─── Supplied data
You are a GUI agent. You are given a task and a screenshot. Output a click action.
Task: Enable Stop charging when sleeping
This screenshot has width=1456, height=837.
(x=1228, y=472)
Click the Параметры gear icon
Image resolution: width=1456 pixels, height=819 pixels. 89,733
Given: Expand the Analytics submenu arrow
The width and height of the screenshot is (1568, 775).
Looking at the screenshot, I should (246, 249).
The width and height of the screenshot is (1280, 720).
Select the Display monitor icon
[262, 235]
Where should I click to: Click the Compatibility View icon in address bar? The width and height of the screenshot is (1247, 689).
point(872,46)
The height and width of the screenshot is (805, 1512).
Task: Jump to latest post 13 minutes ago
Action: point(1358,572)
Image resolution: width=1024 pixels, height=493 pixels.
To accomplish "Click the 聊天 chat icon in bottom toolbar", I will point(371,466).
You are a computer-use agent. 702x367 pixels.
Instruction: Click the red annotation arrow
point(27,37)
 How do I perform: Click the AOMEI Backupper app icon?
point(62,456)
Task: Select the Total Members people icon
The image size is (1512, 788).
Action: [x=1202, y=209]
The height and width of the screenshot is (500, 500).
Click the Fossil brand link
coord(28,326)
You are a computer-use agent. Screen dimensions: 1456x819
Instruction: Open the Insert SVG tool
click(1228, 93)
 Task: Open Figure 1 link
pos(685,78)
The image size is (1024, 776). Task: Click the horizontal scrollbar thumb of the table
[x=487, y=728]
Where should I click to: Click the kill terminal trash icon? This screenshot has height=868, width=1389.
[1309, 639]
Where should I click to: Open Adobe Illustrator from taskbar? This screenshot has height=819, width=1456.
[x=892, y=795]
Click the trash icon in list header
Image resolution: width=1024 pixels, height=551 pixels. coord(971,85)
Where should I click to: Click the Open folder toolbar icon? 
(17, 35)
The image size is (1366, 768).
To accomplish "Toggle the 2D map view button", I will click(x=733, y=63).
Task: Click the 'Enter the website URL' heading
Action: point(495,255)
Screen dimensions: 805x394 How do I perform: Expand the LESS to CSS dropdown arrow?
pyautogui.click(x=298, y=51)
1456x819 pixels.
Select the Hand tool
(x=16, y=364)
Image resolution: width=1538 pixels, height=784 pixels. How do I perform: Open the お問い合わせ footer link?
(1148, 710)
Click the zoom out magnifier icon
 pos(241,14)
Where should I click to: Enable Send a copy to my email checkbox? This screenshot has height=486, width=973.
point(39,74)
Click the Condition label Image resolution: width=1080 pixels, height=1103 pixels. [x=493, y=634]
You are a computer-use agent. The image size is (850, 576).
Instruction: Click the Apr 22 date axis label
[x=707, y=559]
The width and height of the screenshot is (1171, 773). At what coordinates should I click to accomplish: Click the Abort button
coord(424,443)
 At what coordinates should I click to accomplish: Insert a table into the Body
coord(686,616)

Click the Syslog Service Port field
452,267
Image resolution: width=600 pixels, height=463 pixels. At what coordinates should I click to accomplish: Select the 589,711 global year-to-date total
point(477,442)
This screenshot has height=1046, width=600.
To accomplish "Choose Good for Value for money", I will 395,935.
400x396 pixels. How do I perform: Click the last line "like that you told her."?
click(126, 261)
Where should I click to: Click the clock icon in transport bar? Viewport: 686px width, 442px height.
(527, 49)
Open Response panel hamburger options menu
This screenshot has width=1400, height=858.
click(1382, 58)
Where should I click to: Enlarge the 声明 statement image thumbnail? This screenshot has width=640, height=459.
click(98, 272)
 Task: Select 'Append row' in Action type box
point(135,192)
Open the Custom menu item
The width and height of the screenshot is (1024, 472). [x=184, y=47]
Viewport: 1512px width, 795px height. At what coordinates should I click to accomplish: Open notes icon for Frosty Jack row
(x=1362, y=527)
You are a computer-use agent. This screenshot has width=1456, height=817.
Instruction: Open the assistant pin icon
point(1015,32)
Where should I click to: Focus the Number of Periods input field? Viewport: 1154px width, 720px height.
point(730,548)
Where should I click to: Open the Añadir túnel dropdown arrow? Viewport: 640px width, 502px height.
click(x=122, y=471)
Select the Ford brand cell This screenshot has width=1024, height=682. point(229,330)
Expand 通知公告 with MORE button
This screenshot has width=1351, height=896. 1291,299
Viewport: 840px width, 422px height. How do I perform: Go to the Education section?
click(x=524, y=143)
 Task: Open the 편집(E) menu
──────
Required task:
Copy out the entries starting at the line that contains "The image size is (1366, 768)." and stopping after the line that contains "point(39,74)", reproducing each line unchanged.

Answer to this problem:
The image size is (1366, 768).
To accomplish "Toggle the 2D map view button", I will click(x=733, y=63).
Task: Click the 'Enter the website URL' heading
Action: point(495,255)
Screen dimensions: 805x394 How do I perform: Expand the LESS to CSS dropdown arrow?
pyautogui.click(x=298, y=51)
1456x819 pixels.
Select the Hand tool
(x=16, y=364)
Image resolution: width=1538 pixels, height=784 pixels. How do I perform: Open the お問い合わせ footer link?
(1148, 710)
Click the zoom out magnifier icon
 pos(241,14)
Where should I click to: Enable Send a copy to my email checkbox? This screenshot has height=486, width=973.
point(39,74)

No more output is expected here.